Stress als Unfallursache: «Heute stehen die Arbeitsbedingungen im Fokus»

Die Gefahrenherde am Arbeitsplatz sind nicht mehr dieselben wie früher. Wie Gesundheitsschutz im Betriebsumfeld heute aussieht und weshalb Unternehmen von einem fortschrittlichen Gesundheitsbewusstsein profitieren, erklären die beiden Dozentinnen Christina Meyer und Tanja Vitale im Interview.

1. Tanja Vitale und Christina Meyer, an welche Berufsgruppen richtet sich das CAS «Arbeit und Gesundheit / Gesundheitsschutz am Arbeitsplatz»?

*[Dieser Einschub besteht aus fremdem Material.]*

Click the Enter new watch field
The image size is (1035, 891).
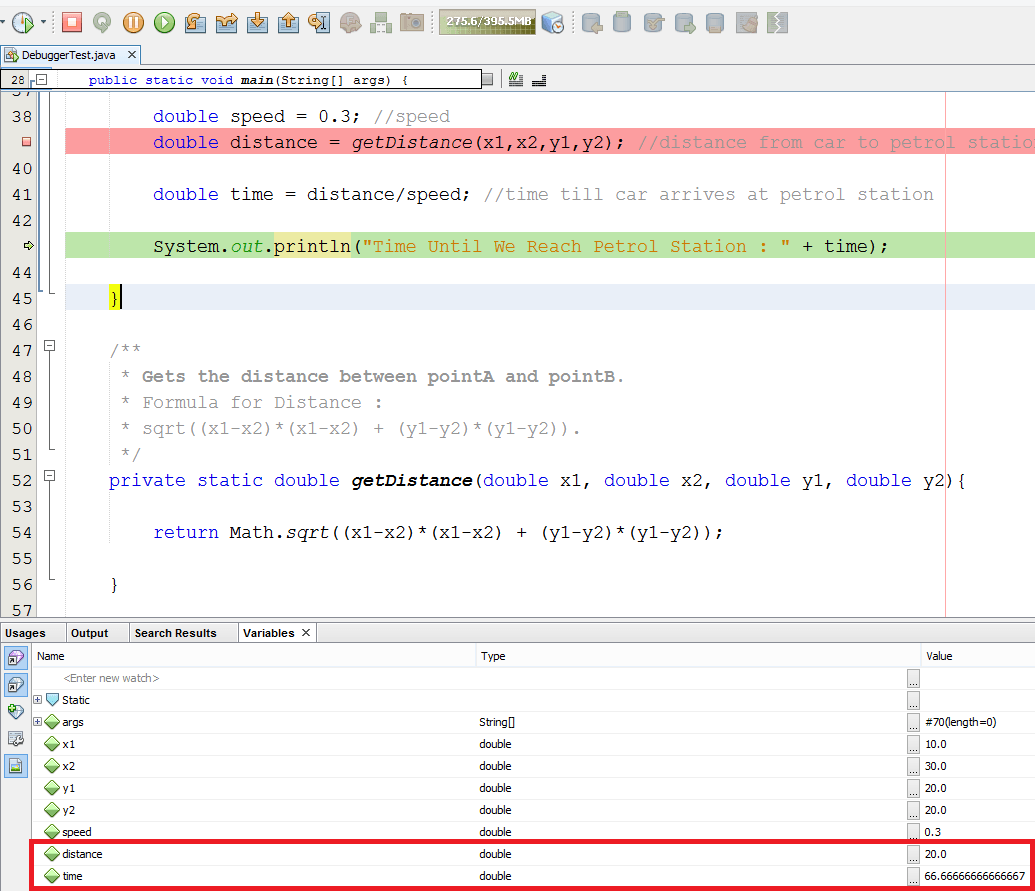tap(111, 678)
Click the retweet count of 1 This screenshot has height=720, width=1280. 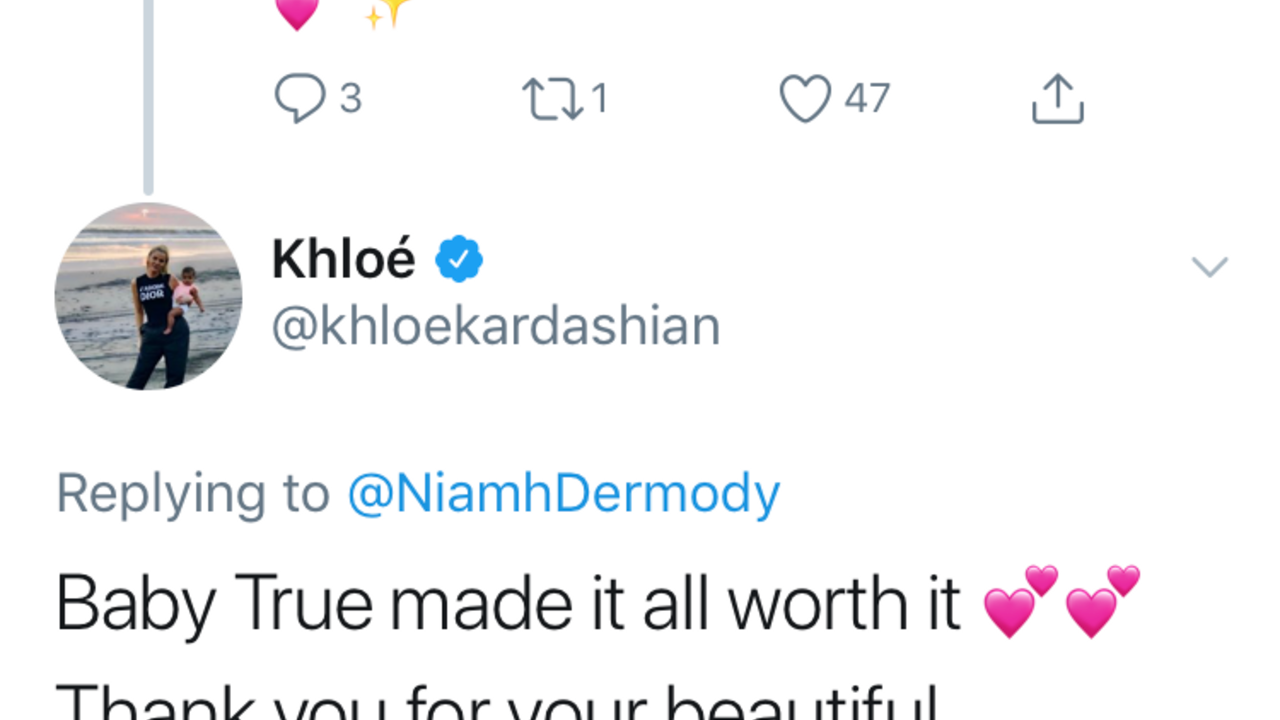click(599, 99)
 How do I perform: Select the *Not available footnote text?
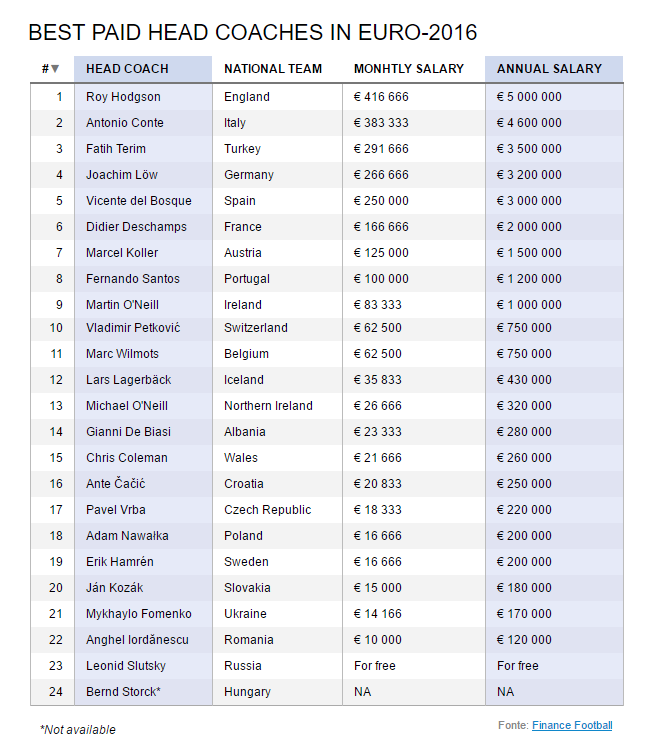(x=78, y=730)
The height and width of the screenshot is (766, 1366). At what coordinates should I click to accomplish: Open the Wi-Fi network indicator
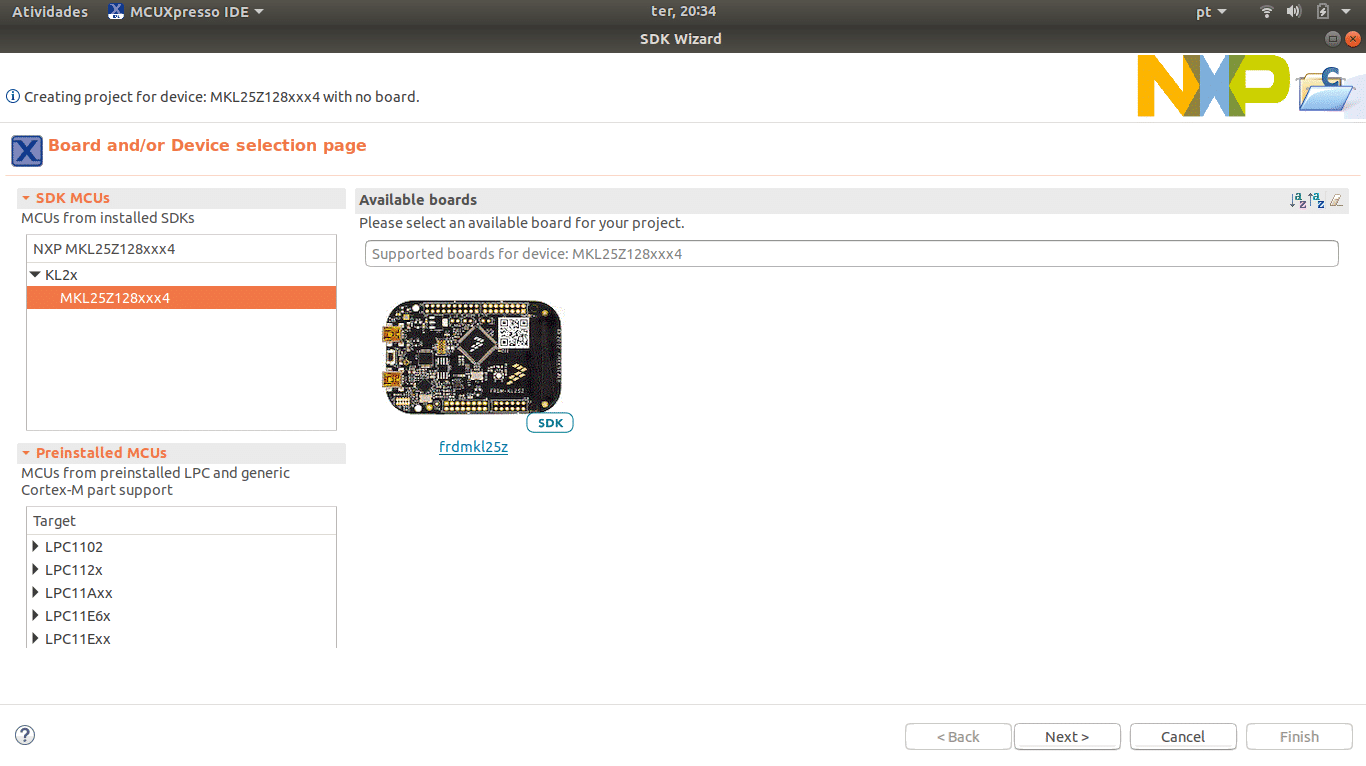[1266, 12]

Tanja Vitale: Das CAS richtet sich an alle, die für die Sicherheit in ihren Betrieben zuständig sind. Dazu gehören Fachpersonen für Arbeitssicherheit und Gesundheitsschutz, Beraterinnen und Berater, Arbeitsinspektorinnen und -inspektoren sowie Fachpersonen aus dem Bereich Qualitätsmanagement.

Christina Meyer: Das Programm ist zudem auch für Führungskräfte und Fachpersonen aus dem Human-Resources-Bereich relevant.

2. Auf welche aktuellen Herausforderungen geht das CAS-Programm ein?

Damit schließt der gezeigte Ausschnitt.